_What is being asked_.
Show each line of the records in which the word "tweet" occurs.

Items from a data source
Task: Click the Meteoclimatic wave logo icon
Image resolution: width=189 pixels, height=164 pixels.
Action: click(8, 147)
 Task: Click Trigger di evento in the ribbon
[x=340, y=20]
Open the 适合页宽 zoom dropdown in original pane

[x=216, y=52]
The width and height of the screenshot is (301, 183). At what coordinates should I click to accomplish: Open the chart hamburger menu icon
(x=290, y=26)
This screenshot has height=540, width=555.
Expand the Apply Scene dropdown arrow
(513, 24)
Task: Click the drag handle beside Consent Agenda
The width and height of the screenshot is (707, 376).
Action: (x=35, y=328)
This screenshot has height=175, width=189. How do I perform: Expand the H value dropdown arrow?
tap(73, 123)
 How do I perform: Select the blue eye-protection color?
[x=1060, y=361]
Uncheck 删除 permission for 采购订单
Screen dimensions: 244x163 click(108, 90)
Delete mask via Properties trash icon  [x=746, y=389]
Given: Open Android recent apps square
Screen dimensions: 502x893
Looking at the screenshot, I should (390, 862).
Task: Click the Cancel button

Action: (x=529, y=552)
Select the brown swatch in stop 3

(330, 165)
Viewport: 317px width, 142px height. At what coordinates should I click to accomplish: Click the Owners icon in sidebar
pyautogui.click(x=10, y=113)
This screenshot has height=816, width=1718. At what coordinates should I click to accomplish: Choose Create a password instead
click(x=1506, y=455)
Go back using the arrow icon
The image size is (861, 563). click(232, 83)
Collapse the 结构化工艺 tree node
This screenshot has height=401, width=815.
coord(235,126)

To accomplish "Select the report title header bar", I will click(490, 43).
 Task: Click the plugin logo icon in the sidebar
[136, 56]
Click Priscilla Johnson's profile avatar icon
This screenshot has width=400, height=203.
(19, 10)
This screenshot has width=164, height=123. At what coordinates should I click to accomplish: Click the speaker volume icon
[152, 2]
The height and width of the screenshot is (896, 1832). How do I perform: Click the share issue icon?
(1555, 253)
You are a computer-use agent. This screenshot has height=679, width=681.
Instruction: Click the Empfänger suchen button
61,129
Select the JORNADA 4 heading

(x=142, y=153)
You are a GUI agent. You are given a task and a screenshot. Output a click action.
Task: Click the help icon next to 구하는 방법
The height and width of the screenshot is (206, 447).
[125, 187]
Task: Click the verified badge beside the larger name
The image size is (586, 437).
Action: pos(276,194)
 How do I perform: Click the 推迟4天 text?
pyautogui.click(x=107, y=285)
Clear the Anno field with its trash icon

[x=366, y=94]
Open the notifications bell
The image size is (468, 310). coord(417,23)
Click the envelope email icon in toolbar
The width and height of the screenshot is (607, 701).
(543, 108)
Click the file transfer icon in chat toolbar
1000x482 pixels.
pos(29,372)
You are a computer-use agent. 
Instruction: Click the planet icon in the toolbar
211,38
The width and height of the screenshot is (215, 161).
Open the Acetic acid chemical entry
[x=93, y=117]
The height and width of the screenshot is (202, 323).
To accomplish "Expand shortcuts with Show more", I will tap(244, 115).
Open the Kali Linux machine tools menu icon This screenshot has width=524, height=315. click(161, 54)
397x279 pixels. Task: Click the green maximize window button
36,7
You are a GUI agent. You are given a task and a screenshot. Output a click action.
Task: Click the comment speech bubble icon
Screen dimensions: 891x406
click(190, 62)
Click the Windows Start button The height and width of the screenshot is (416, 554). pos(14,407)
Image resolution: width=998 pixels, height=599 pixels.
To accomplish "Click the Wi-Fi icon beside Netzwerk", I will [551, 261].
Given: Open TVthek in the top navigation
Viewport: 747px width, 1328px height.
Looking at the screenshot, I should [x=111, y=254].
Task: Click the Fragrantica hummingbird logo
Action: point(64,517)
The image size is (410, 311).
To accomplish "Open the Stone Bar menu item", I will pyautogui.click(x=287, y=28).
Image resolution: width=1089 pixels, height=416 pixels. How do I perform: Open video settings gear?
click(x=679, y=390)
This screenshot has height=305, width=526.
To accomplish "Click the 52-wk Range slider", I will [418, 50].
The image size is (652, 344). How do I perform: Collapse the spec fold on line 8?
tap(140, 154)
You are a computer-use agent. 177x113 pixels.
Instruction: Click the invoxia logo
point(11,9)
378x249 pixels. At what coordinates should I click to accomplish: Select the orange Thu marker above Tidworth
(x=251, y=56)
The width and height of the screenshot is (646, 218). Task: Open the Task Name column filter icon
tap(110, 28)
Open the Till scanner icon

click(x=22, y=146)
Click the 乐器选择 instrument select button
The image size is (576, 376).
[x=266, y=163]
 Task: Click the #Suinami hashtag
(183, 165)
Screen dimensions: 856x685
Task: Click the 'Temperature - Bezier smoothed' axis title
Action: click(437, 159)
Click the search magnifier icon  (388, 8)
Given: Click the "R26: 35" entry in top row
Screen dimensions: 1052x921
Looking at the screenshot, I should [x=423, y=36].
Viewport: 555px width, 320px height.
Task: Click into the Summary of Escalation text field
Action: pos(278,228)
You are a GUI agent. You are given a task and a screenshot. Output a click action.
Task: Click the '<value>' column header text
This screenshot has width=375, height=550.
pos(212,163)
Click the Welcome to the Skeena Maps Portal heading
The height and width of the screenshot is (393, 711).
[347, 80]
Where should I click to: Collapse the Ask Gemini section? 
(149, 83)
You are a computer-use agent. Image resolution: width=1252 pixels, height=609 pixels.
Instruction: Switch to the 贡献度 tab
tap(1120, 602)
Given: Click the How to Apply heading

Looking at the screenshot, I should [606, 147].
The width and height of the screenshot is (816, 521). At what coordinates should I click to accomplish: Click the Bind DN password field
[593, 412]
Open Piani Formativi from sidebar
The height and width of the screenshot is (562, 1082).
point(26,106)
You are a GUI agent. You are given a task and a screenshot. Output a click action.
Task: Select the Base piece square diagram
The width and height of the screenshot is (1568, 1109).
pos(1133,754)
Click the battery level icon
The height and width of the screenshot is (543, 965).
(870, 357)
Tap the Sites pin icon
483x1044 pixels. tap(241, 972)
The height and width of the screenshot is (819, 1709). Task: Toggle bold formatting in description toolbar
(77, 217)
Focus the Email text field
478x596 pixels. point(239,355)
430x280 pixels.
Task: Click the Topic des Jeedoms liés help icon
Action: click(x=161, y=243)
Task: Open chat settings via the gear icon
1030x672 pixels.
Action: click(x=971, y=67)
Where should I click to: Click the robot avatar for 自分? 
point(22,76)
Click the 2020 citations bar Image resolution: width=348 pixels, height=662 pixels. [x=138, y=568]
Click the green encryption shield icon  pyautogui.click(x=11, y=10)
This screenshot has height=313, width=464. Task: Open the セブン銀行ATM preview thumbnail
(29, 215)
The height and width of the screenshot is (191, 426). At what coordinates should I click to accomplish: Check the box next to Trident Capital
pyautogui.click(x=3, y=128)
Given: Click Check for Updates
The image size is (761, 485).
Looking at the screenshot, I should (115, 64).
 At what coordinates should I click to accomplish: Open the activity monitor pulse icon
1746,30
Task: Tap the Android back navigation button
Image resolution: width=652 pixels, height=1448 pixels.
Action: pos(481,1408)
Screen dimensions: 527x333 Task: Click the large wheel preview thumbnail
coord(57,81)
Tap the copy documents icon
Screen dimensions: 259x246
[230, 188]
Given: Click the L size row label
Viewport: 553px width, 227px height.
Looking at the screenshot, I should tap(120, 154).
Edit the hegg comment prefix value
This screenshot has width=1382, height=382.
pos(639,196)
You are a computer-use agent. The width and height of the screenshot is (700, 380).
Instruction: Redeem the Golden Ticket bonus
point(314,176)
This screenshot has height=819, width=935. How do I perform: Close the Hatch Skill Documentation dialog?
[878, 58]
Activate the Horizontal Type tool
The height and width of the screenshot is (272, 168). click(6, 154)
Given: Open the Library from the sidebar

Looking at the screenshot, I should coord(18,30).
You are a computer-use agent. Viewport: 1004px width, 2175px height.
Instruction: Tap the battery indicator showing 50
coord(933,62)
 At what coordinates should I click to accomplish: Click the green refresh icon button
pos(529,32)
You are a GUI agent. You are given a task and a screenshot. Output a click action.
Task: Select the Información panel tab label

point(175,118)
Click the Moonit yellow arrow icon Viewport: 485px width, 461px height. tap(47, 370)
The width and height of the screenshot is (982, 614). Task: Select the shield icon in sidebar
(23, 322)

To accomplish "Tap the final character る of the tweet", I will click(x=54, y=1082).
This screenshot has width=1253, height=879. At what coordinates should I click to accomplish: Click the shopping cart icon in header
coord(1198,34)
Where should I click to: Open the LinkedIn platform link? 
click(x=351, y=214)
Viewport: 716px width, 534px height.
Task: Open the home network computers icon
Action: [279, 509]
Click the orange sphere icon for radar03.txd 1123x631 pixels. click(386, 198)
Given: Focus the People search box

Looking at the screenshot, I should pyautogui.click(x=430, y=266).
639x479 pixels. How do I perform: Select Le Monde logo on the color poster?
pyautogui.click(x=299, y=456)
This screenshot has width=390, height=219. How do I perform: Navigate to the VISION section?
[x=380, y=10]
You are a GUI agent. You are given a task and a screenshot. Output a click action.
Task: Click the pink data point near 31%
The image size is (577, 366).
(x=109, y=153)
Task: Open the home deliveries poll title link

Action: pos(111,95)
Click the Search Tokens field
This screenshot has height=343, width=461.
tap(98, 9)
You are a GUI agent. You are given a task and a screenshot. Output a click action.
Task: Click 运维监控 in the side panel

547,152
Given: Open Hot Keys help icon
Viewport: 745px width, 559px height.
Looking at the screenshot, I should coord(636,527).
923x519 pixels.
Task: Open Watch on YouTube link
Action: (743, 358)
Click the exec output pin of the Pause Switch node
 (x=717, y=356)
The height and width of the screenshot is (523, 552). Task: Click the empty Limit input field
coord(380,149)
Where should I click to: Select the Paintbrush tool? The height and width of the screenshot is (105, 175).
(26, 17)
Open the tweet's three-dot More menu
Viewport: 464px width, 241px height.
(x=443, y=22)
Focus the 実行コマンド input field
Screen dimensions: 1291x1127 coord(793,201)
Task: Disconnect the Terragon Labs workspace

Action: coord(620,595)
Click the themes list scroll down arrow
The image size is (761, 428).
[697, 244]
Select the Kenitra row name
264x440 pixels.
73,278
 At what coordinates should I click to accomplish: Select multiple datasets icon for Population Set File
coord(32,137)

_Solved exercise_.
To accomplish "Tap the final character る of the tweet", I will click(x=54, y=1082).
Open the tweet's three-dot More menu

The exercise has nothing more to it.